START Data shown

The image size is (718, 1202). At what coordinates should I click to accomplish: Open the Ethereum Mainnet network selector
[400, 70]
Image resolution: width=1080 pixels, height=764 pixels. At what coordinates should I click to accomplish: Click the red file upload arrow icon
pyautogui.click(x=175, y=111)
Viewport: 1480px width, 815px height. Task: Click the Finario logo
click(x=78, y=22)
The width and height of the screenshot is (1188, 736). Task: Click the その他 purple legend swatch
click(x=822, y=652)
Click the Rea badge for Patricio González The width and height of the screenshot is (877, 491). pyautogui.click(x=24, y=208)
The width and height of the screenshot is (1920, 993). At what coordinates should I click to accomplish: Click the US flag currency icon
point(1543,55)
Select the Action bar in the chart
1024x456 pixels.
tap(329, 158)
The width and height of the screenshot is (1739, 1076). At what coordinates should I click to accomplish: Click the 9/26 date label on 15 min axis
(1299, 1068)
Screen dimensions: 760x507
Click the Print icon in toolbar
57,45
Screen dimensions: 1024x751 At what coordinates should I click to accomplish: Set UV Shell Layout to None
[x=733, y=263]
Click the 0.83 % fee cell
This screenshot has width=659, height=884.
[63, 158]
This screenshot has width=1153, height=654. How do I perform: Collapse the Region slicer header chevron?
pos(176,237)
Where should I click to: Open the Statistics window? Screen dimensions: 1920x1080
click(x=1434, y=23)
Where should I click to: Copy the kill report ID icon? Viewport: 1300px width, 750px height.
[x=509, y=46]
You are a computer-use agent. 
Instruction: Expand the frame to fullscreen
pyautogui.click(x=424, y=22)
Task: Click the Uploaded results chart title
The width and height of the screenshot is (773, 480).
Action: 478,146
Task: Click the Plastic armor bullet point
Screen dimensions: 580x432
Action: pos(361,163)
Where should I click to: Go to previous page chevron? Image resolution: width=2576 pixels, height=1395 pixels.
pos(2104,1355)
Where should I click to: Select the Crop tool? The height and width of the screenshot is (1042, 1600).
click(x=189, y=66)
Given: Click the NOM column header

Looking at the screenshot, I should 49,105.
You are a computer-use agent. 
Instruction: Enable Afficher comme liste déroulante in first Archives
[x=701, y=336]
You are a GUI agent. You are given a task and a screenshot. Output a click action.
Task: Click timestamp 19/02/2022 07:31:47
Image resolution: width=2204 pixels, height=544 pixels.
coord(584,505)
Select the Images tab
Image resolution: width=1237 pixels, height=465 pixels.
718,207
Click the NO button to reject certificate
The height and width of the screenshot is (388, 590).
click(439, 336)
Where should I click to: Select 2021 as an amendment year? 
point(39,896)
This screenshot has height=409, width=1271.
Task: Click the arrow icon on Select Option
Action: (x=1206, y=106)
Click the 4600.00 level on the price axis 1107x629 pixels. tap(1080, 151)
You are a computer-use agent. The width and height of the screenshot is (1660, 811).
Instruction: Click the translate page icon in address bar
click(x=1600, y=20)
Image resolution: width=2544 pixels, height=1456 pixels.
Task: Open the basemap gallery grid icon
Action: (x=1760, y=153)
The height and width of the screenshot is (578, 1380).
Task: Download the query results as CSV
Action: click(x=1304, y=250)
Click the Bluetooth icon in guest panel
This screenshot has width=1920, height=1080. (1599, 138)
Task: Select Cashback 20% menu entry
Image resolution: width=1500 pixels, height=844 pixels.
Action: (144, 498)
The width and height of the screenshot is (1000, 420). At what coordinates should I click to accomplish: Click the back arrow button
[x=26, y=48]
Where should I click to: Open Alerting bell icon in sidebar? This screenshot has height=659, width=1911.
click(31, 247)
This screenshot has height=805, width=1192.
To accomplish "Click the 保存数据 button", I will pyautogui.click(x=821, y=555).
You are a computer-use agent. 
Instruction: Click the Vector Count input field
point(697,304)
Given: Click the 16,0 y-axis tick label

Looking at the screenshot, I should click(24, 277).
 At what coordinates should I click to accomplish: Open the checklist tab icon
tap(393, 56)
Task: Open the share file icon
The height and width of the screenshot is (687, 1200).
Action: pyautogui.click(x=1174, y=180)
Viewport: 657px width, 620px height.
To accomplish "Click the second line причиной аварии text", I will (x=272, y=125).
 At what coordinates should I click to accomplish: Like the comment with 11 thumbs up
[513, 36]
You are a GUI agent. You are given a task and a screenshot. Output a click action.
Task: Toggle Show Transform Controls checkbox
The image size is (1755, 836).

END Data shown

▶ **What you have to do**
Could you rename every "Screen dimensions" in the listing above to "Display size" and leave everything else unchanged?

▶ **Response to this task**
The image size is (718, 1202). At what coordinates should I click to accomplish: Open the Ethereum Mainnet network selector
[400, 70]
Image resolution: width=1080 pixels, height=764 pixels. At what coordinates should I click to accomplish: Click the red file upload arrow icon
pyautogui.click(x=175, y=111)
Viewport: 1480px width, 815px height. Task: Click the Finario logo
click(x=78, y=22)
The width and height of the screenshot is (1188, 736). Task: Click the その他 purple legend swatch
click(x=822, y=652)
Click the Rea badge for Patricio González The width and height of the screenshot is (877, 491). pyautogui.click(x=24, y=208)
The width and height of the screenshot is (1920, 993). At what coordinates should I click to accomplish: Click the US flag currency icon
point(1543,55)
Select the Action bar in the chart
1024x456 pixels.
tap(329, 158)
The width and height of the screenshot is (1739, 1076). At what coordinates should I click to accomplish: Click the 9/26 date label on 15 min axis
(1299, 1068)
Display size: 760x507
Click the Print icon in toolbar
57,45
Display size: 1024x751 At what coordinates should I click to accomplish: Set UV Shell Layout to None
[x=733, y=263]
Click the 0.83 % fee cell
This screenshot has width=659, height=884.
[63, 158]
This screenshot has width=1153, height=654. How do I perform: Collapse the Region slicer header chevron?
pos(176,237)
Where should I click to: Open the Statistics window? Display size: 1920x1080
click(x=1434, y=23)
Where should I click to: Copy the kill report ID icon? Viewport: 1300px width, 750px height.
[x=509, y=46]
You are a computer-use agent. 
Instruction: Expand the frame to fullscreen
pyautogui.click(x=424, y=22)
Task: Click the Uploaded results chart title
The width and height of the screenshot is (773, 480).
Action: 478,146
Task: Click the Plastic armor bullet point
Display size: 580x432
Action: pos(361,163)
Where should I click to: Go to previous page chevron? Image resolution: width=2576 pixels, height=1395 pixels.
pos(2104,1355)
Where should I click to: Select the Crop tool? The height and width of the screenshot is (1042, 1600).
click(x=189, y=66)
Given: Click the NOM column header

Looking at the screenshot, I should 49,105.
You are a computer-use agent. 
Instruction: Enable Afficher comme liste déroulante in first Archives
[x=701, y=336]
You are a GUI agent. You are given a task and a screenshot. Output a click action.
Task: Click timestamp 19/02/2022 07:31:47
Image resolution: width=2204 pixels, height=544 pixels.
coord(584,505)
Select the Images tab
Image resolution: width=1237 pixels, height=465 pixels.
718,207
Click the NO button to reject certificate
The height and width of the screenshot is (388, 590).
click(439, 336)
Where should I click to: Select 2021 as an amendment year? 
point(39,896)
This screenshot has height=409, width=1271.
Task: Click the arrow icon on Select Option
Action: (x=1206, y=106)
Click the 4600.00 level on the price axis 1107x629 pixels. tap(1080, 151)
You are a computer-use agent. The width and height of the screenshot is (1660, 811).
Instruction: Click the translate page icon in address bar
click(x=1600, y=20)
Image resolution: width=2544 pixels, height=1456 pixels.
Task: Open the basemap gallery grid icon
Action: (x=1760, y=153)
The height and width of the screenshot is (578, 1380).
Task: Download the query results as CSV
Action: click(x=1304, y=250)
Click the Bluetooth icon in guest panel
This screenshot has width=1920, height=1080. (1599, 138)
Task: Select Cashback 20% menu entry
Image resolution: width=1500 pixels, height=844 pixels.
Action: (144, 498)
The width and height of the screenshot is (1000, 420). At what coordinates should I click to accomplish: Click the back arrow button
[x=26, y=48]
Where should I click to: Open Alerting bell icon in sidebar? This screenshot has height=659, width=1911.
click(31, 247)
This screenshot has height=805, width=1192.
To accomplish "Click the 保存数据 button", I will pyautogui.click(x=821, y=555).
You are a computer-use agent. 
Instruction: Click the Vector Count input field
point(697,304)
Given: Click the 16,0 y-axis tick label

Looking at the screenshot, I should click(24, 277).
 At what coordinates should I click to accomplish: Open the checklist tab icon
tap(393, 56)
Task: Open the share file icon
The height and width of the screenshot is (687, 1200).
Action: pyautogui.click(x=1174, y=180)
Viewport: 657px width, 620px height.
To accomplish "Click the second line причиной аварии text", I will (x=272, y=125).
 At what coordinates should I click to accomplish: Like the comment with 11 thumbs up
[513, 36]
You are a GUI agent. You are given a task and a screenshot. Output a click action.
Task: Toggle Show Transform Controls checkbox
The image size is (1755, 836).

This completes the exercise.